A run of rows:
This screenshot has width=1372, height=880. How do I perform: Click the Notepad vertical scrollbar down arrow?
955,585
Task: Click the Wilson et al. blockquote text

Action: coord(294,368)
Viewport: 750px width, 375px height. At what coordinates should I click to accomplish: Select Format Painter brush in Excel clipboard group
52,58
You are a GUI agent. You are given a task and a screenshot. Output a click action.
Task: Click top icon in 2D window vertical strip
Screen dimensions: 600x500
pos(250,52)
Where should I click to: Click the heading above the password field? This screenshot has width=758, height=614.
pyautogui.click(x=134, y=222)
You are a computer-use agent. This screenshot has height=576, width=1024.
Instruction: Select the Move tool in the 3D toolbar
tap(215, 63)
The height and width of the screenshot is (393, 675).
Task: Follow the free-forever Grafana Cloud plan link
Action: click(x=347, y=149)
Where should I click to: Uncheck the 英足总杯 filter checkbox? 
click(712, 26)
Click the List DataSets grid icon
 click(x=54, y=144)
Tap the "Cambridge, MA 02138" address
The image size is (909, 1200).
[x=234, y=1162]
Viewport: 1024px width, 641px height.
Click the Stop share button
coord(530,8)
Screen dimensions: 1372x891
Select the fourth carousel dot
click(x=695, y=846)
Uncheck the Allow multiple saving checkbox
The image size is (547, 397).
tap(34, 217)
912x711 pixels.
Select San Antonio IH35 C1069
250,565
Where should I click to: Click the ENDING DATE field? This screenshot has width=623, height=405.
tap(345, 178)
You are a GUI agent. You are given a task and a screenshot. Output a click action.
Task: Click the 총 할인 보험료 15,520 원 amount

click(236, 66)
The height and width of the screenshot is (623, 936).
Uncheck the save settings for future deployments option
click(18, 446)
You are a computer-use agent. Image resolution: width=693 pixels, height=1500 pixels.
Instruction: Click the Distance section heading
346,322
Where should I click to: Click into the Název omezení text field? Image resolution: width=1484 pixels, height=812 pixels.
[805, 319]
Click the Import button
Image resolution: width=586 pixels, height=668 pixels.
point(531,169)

Given exercise: Reproduce the stretch of rows from the beginning through the line containing "Action: coord(294,368)", with both ends included.

Final result:
This screenshot has width=1372, height=880. How do I perform: Click the Notepad vertical scrollbar down arrow?
955,585
Task: Click the Wilson et al. blockquote text

Action: coord(294,368)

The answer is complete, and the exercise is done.